Article Revised August 23rd, 2022
If you remember your high school chemistry class, you may recall that the symbol for iron on the periodic table is Fe. This is an abbreviation of the Latin word for iron, Ferrum, and the word from which we ultimately get the term “ferrous.” When comparing ferrous and non-ferrous metals, the key difference is that ferrous metals contain iron. As a precision metal fabricator, EVS manufactures products using both ferrous and non-ferrous metals like stainless steel and aluminum.
Ferrous vs. Non-Ferrous Metals: A Brief History
The use of non-ferrous metals has a much longer recorded history than ferrous metals. Take copper, for example, which has been used since the dawn of civilization. Its widespread use began around 3500 B.C. and lasted between 500-800 years, depending on the geographic location, known as the Chalcolithic (from the Greek word for copper) period. The Copper Age marked the end of the Stone Age and served as the buffer between the longer and much more commonly written about Bronze Age (an alloy of copper and tin), which began around 3000 B.C and ended in 1200 B.C. with the advent of the Iron Age.
Types and Characteristics of Ferrous Metals
There are a number of different types of ferrous metals, such as wrought iron, carbon steel (also sometimes referred to as “structural steel”), cast iron, alloy steel, and stainless steel. Ferrous metals are popular for their incredible strength and durability, which makes them excellent for applications like skyscrapers, cars, railroad tracks, and shipping containers. Ferrous metals are generally but not always magnetic.
The drawback of most ferrous metals is that they are generally not appropriate for wet or very humid conditions, as they are vulnerable to rust and corrosion. There are two excellent exceptions to this, however. Wrought iron is so pure that it is able to resist rust without the addition of extra elements, while the use of chromium in stainless steel — one of the most common metals from which EVS fabricates — makes it extremely rust resistant as well.
Types and Characteristics of Non-Ferrous Metals
As the name states, non-ferrous metals do not contain iron (Ferrum), and are generally more corrosion resistant than ferrous metals. They are also non-magnetic. Examples of common non-ferrous metals include lead, brass, copper, zinc, tin, gold, silver, and aluminum/aluminum alloys.
Non-ferrous metals tend to be softer, making them easier to mold, bend, and cut. While they can still rust or corrode, it’s much less common, and the process takes longer with these types of metals. They are excellent for outdoor use, such as outdoor traffic signs and roof gutters, and for applications where the look of the finished product is especially important, i.e., fine jewelry and musical instruments.
So which type of metal is better, ferrous or non-ferrous?

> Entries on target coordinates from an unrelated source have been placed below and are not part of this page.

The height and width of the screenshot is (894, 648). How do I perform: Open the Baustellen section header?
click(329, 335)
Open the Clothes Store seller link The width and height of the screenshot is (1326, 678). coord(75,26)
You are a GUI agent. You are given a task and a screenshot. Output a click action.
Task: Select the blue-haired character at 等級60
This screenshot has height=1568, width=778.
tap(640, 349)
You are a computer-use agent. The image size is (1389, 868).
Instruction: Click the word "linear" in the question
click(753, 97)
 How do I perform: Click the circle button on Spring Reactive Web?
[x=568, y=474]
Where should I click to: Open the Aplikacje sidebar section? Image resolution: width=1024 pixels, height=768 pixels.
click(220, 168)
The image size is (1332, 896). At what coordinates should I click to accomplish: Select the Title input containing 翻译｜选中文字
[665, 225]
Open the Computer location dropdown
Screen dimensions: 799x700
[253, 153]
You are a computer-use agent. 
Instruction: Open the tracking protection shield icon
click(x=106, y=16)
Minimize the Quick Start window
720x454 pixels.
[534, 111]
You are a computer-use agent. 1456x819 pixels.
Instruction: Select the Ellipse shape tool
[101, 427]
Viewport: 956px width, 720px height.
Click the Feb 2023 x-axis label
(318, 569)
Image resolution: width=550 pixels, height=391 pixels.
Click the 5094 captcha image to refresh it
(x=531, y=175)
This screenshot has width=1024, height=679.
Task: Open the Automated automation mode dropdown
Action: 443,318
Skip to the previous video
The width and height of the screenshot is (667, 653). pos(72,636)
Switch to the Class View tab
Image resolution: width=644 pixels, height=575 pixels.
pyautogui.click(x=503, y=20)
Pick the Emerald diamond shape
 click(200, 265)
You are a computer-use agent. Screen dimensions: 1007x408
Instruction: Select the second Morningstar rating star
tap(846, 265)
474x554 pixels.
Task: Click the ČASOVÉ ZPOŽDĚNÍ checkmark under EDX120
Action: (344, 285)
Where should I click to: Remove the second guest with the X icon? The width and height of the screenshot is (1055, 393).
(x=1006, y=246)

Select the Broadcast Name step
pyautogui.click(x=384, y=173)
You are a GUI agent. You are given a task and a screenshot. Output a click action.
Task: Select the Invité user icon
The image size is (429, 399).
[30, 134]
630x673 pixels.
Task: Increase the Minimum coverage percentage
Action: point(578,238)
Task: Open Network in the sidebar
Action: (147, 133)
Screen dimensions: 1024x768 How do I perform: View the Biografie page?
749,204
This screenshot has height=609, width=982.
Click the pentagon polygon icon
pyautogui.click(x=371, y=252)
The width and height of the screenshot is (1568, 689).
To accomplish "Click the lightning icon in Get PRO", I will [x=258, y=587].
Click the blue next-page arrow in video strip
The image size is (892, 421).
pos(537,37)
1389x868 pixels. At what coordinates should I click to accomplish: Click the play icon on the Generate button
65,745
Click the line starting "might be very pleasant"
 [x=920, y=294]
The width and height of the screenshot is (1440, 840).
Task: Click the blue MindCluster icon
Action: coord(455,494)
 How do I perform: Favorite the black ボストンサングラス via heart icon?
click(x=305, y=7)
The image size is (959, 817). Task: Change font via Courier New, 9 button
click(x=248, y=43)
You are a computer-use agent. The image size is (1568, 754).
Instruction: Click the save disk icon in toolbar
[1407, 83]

Ferrous metals and non-ferrous metals are both extremely important for metal fabricators. Their use depends not just on supply and overall availability but the intended use of the end product. Although ferrous metals like stainless steel tend to be less expensive than non-ferrous metals, the additional cost of a non-ferrous metal like aluminum is often more than justified, especially when corrosion resistance is a top priority. The verdict? Both ferrous and non-ferrous metals have their place in precision sheet metal fabrication.